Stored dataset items
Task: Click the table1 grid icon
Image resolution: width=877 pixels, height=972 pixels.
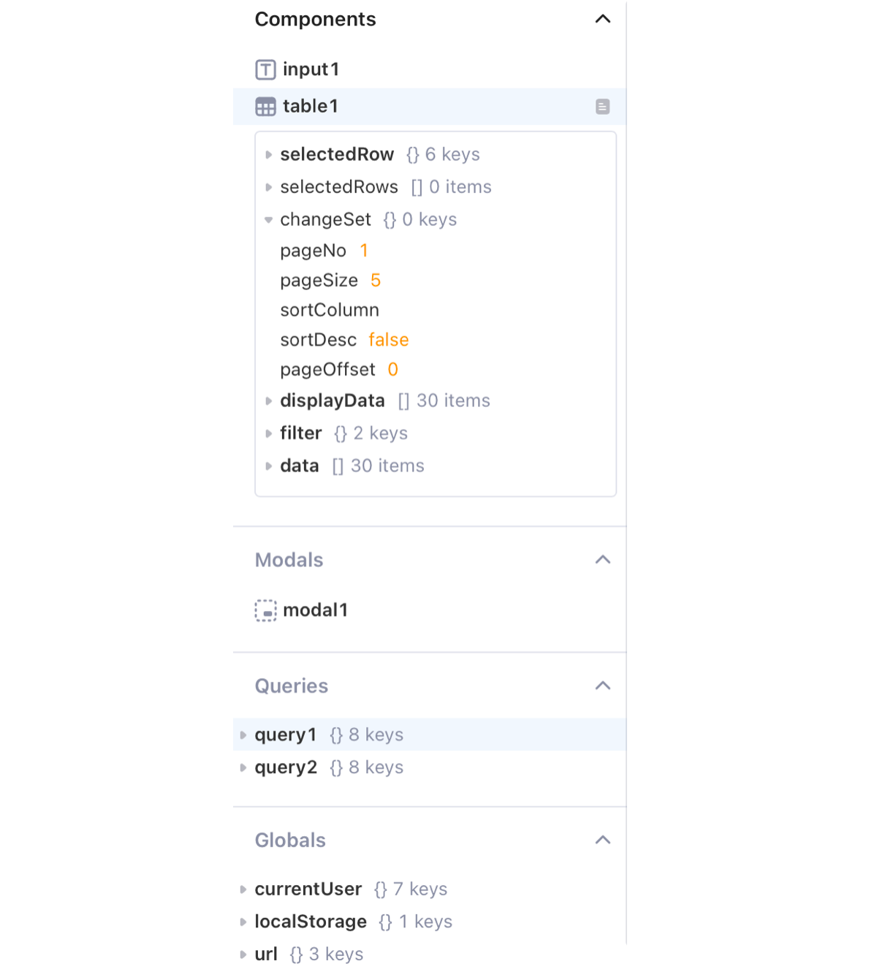Action: coord(265,107)
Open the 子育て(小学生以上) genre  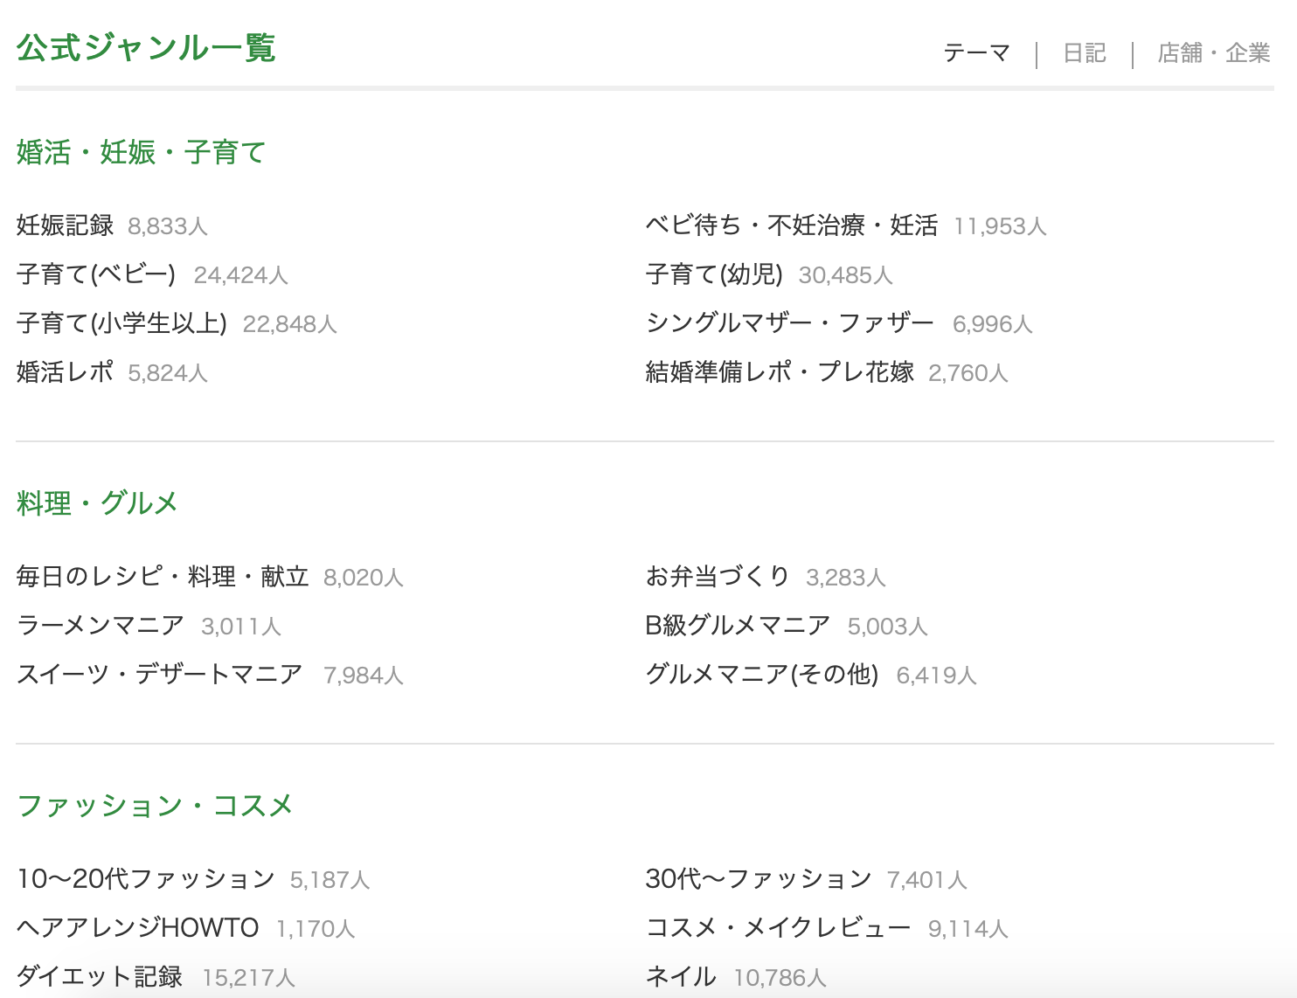121,323
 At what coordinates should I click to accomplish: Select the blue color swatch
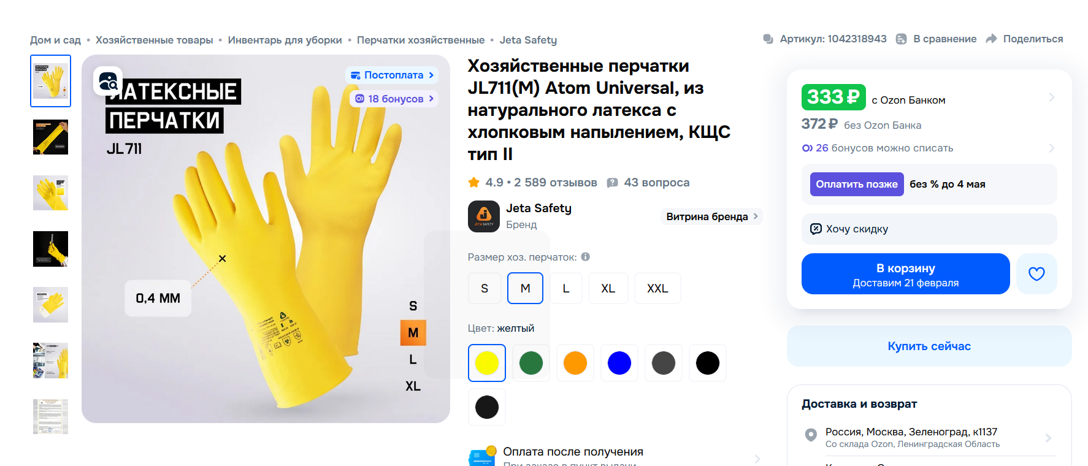click(619, 363)
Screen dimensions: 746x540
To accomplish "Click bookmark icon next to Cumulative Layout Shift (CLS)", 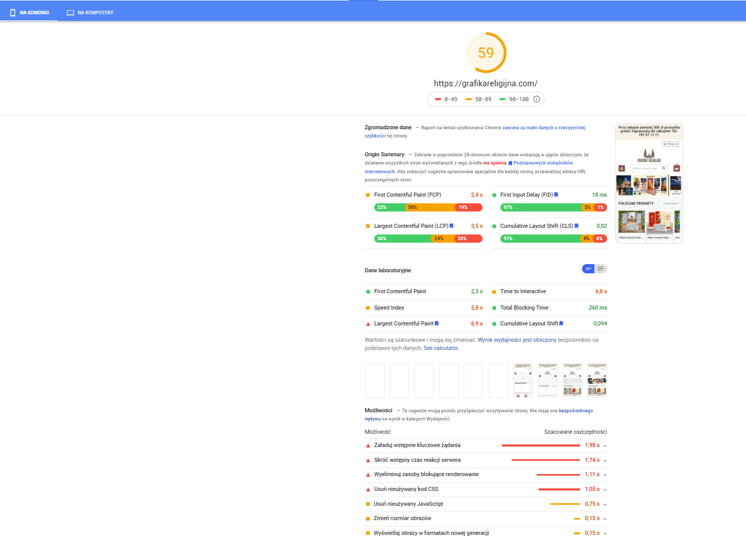I will pyautogui.click(x=576, y=226).
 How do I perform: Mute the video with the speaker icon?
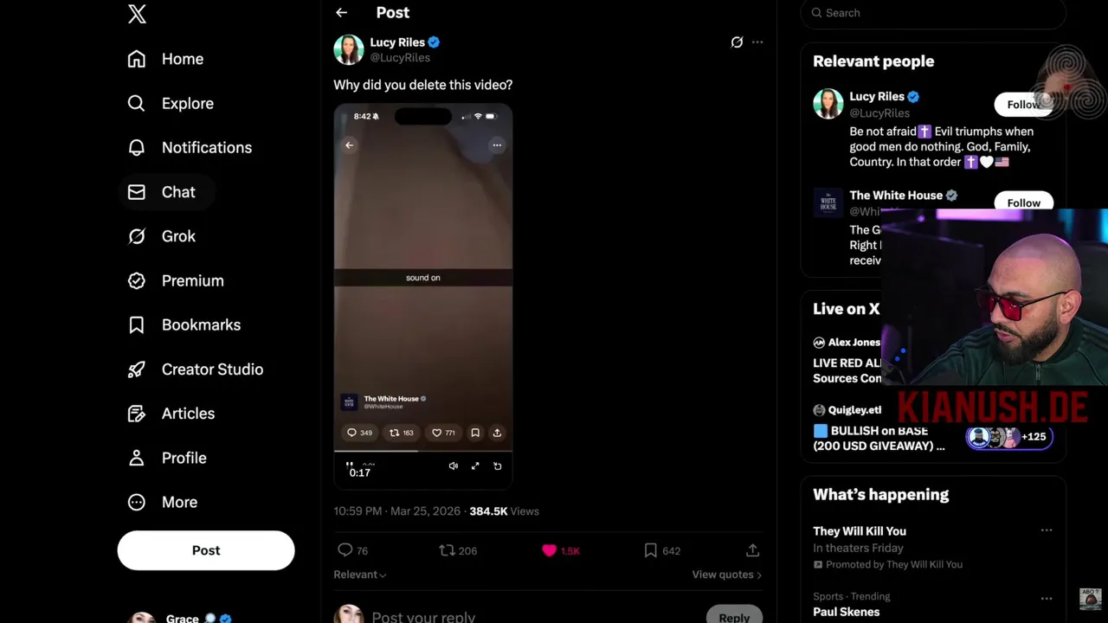tap(453, 466)
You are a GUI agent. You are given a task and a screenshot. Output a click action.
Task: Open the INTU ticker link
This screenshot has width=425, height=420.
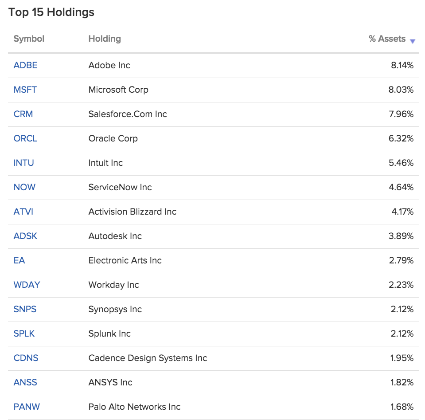[x=24, y=163]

PROBLEM DETAILS: Only the lines from the one containing "How do I perform: Mute" through the final line of the data should be given again, exactly and without pictures.

SOLUTION FOR THIS EXERCISE:
 How do I perform: Mute the video with the speaker icon?
tap(453, 466)
You are a GUI agent. You are given a task and a screenshot. Output a click action.
Task: Open the INTU ticker link
This screenshot has width=425, height=420.
[x=24, y=163]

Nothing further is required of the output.